Лицо Городецкого расцвело одной из бесчисленных улыбок.

– Конечно, конечно, уважаемый Александр Сергеевич: не нашей же с Вами!

Погасив улыбку, завотделом выдержал многозначительную паузу. Классически многозначительную: в её образовании участвовало не только отсутствие слов, но и присутствие мимики.

– А, кстати, он не в курсе нашей встречи? Нашей с Вами?

Классическое «я возвращаю Ваш портрет» состоялось, и Иванов почти одобрительно усмехнулся.

– Вы хотите знать, не ввёл ли я его в курс? Нет, не ввёл.

Лицо Завотделом максимально прибавило в приятности. Он даже закряхтел, то ли от удовольствия, то ли от другой мажорной причины.

– И как он Вам показался, Александр Сергеевич?

– Сегодня утром?

Городецкий рассмеялся и опять шутливо погрозил визави пальцем.

– Ну, Александр Сергеевич! «Сегодня утром?»! И такая стопроцентная невинность на лице! Как говорят некоторые из наших общих клиентов: «Перший сорт!».

Насчёт «общности клиентов» товарищ Городецкий преувеличивал совсем немного. «В детстве», правда, уже далёком, он окончил юрфак ЛГУ, и некоторое время работал следователем прокуратуры. Правда, совсем недолго: партийный долг обязал служению партии в буквальном смысле – и перспективного товарища определили в инструкторы райкома. Оттуда ему уже не было исхода, да и быть не могло. Разве что, «ногами вперёд».

– Нет, Александр Сергеевич, меня интересует то, как он чувствует себя… ну, вообще, что ли?

Улыбка исчезла с лица Городецкого так же быстро, как и появилась. Глаза его смотрели по-прежнему доброжелательно, но сквозь эту доброжелательность заметно пробивалось что-то от кобры. Именно от кобры. Не от гюрзы, не от эфы, не от гремучника – от змеи не столь прямолинейной, деликатной… и ещё более ядовитой. Да и в глаза визави завотделом «пополз» аналогичным манером.

– Это – в качестве «назначенного в козлы отпущения», что ли? – «по традиции отдерзился» Иванов. Надерзил, то есть: не дерзнул на дерзость.

– Можно и так.

На этот раз Зав даже не улыбнулся, по причине чего Иванову оставалось… тоже остаться без улыбки.

– Н, что ж… Мне показалось, товарищ понимает… что недолго ему осталось ходить в товарищах. Правда, не понимает, за что.

– А Вы не пытались ему объяснить? – частично вернулся к улыбке Городецкий.

– «Ты виноват лишь тем, что хочется мне кушать»?

Иванов не только не убрал глаз с дороги начальственной улыбки, но даже спрямил неделикатный взгляд.
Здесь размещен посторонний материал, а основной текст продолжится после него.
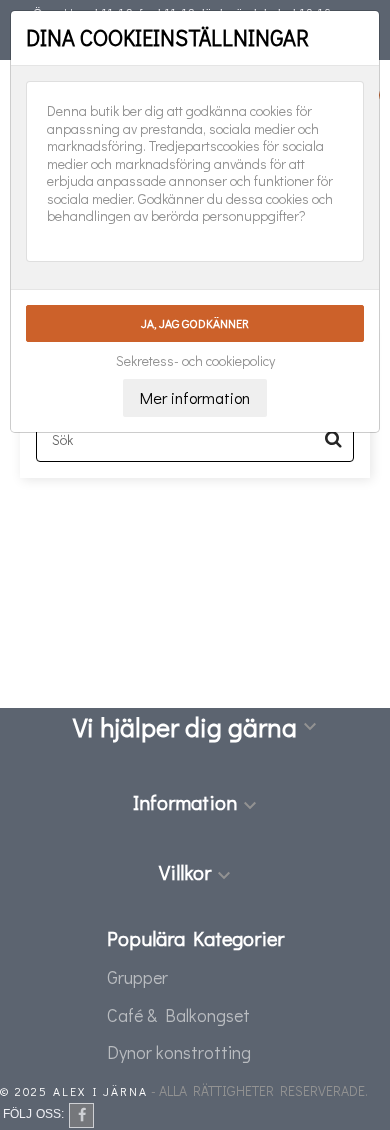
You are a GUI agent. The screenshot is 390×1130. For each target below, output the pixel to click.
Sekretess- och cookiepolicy (195, 361)
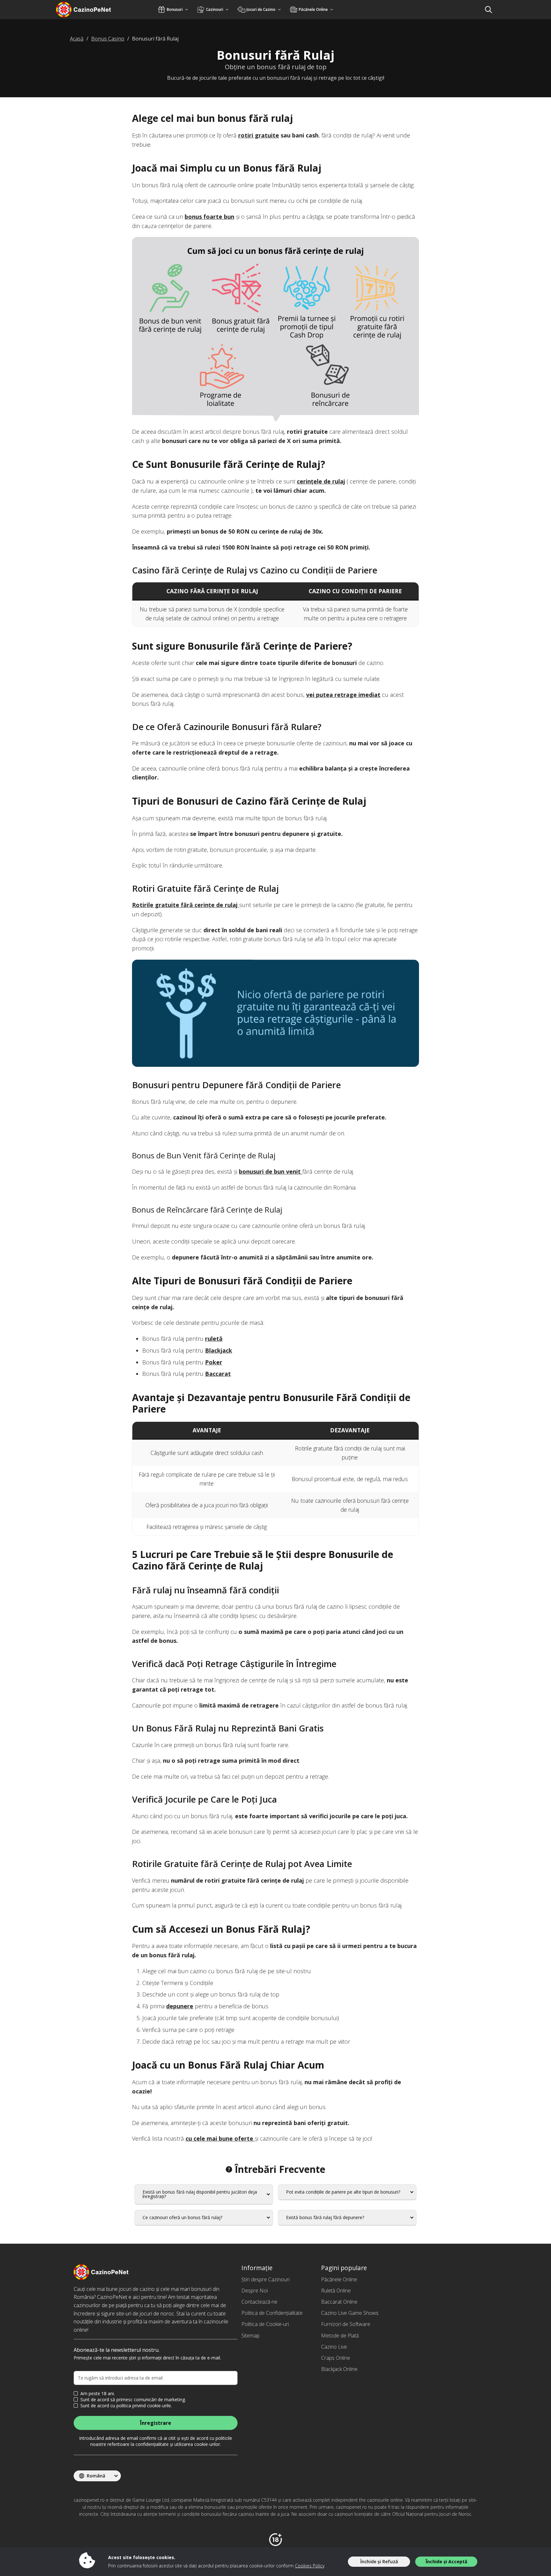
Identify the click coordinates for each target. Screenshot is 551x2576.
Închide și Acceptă (446, 2561)
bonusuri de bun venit (270, 1171)
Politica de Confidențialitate (272, 2312)
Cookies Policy (309, 2566)
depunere (179, 2006)
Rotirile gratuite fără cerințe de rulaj (185, 905)
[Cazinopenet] (92, 10)
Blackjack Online (339, 2369)
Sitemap (250, 2335)
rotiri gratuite (258, 135)
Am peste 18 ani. (97, 2393)
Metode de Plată (340, 2335)
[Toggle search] (488, 9)
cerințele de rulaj (321, 481)
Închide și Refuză (379, 2561)
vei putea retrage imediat (343, 694)
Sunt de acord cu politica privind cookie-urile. (126, 2405)
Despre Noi (254, 2290)
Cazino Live (334, 2346)
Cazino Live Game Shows (349, 2312)
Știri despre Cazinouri (265, 2279)
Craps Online (335, 2357)
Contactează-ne (259, 2301)
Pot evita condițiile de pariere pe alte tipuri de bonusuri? (343, 2192)
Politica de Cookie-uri (265, 2324)
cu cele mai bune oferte (220, 2138)
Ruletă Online (336, 2290)
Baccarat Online (339, 2301)
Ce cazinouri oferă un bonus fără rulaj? (182, 2217)
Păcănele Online (339, 2279)
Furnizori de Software (345, 2324)
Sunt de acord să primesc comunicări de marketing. (133, 2399)
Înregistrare (155, 2422)
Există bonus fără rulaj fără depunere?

Зав усмехнулся, и покачал головой.

– Ох, Александр Сергеевич, Александр Сергеевич… Хороший Вы человек… и следователь хороший… Но помяните моё слово: не умрёте Вы своей смертью. Поверьте на слово партийному бюрократу: даже в эпоху развитого социализма нельзя быть таким… не по годам развитым. Это очень плохо отражается на состоянии.

– Карьеры?

– Здоровья.

Городецкий уже совсем не улыбался. Расхотелось улыбаться и Иванову. К легковесной мимике не располагал и характер – колючий, неуживчивый и прямолинейный. Характер, он которого он не мог избавиться так же, как верблюд – от горба: судьба, что ли, такая.
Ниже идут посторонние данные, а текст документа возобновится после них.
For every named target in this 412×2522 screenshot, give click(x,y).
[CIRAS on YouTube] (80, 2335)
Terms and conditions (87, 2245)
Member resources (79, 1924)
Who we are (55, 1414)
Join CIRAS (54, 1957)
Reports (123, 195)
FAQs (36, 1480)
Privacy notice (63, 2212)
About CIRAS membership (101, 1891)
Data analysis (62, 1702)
Правда, судьба судьбой, а он и не хотел избавляться. Потому не хотел, что имел неправильные взгляды на жизнь и её составляющие. И такими неправильными они были у него, что даже сама жизнь не смогла не то, что исправить их: хотя бы поправить. Недаром сказано: «…посеешь характер – пожнёшь судьбу». «Сказка – ложь, да в ней намёк…». Только для Иванова уроком она никак не становилась. В свете этой минорной констатации перспективы старшего следователя районной прокуратуры выглядели незавидными. А, если совсем точно – отсутствующими. Да, он не собирался делать карьеры, но другие-то собирались! В том числе, и за его счёт…

– Возможно, – «испортился» лицом Иванов: не счёл нужным притворяться, или не нашёл резервов. – Но «раз пошла такая пьянка», вот Вам «последний огурец»: я намерен прекратить уголовное дело в отношении замдиректора.

– Почему?

Бровями заведующий отработал предельно экономно: большое дело – опыт.

– Я никогда не привлекал «стрелочников», особенно тех, которых «спускали» «сверху».

– Благородно…

Городецкий с усталым видом откинулся на спинку кресла.

– … и глупо… Жаль, уважаемый Александр Сергеевич… Очень жаль… Выходит, напрасно я звонил Вашему прокурору…

– Звонили?!

Хотя ситуация располагала, Иванов не стал кривить лицом, а всего лишь экономно двинул щекой.

– Зачем Вам понадобилось это? Я хотел сказать: зачем нужно было пугать старичка? Не ровён час, «даст дуба»… Он хватается за валидол уже от звонка из райкома, а тут «целый» обком!.. И зачем же Вы ему звонили, позвольте узнать? Неужели всерьёз рассчитывали на то, что он «даст мне ц. у.», и я немедленно «возьму под козырёк»?!

– Нет, – мило улыбнулся завотделом. – На это я и не рассчитывал.

Я всего лишь хотел узнать о Ваших настроениях из первоисточника.

– А в итоге нагнали страху на старичка.

Под всё ту же милую улыбку и без отрыва от спинки кресла Городецкий якобы с сожалением развёл руками.

– Так получилось…. Только я не виноват: в отличие от Вас, Александр Сергеевич, Пётр Николаевич «политику партии и правительства понимает правильно»… Но на «ниве устрашения» я отработал не напрасно. Кое-что о Ваших настроениях мне стало известно… в дополнение к информации о Ваших «антиобщественных взглядах».

– Об «антиобщественных взглядах»?!

Иванов попытался «остаться в лице», но далось ему это с большим трудом. И то: не каждый день на тебя вешают «политическую статью».

– Например?

– Например, то, что Вы собрались увольняться. И это – правильное решение. Для Вас. Для государства, если, конечно, говорить объективно, это решение ущербное.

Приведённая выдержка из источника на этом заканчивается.